Data extracted from a collection:

::::

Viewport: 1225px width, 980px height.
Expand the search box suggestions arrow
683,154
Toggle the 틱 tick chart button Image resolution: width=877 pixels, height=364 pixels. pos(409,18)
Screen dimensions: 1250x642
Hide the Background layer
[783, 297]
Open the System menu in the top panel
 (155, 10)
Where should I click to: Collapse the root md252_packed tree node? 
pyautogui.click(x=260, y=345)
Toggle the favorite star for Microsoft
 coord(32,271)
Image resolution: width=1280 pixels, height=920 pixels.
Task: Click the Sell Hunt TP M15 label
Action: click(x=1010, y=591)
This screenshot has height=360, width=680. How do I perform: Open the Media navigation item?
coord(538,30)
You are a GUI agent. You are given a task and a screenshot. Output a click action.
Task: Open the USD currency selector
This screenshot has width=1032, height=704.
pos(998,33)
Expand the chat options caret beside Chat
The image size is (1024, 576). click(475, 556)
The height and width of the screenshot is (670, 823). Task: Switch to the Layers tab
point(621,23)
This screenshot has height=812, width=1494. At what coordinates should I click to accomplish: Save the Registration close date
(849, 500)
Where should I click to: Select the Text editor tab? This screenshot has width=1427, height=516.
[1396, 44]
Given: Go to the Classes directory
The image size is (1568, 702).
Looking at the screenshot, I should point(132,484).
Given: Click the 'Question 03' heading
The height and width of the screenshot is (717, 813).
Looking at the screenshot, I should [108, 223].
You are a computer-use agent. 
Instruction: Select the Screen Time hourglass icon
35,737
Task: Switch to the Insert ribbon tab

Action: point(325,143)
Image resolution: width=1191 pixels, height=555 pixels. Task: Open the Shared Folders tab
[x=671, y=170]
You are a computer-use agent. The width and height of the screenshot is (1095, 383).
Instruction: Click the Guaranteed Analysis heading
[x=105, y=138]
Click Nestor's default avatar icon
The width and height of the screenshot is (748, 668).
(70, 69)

::::

ACTIVITY: Your answer must consist solely of the lines from the one containing "Image resolution: width=1191" through the last line of the entries, reproduced exactly.

TASK OUTPUT:
Image resolution: width=1191 pixels, height=555 pixels. Task: Open the Shared Folders tab
[x=671, y=170]
You are a computer-use agent. The width and height of the screenshot is (1095, 383).
Instruction: Click the Guaranteed Analysis heading
[x=105, y=138]
Click Nestor's default avatar icon
The width and height of the screenshot is (748, 668).
(70, 69)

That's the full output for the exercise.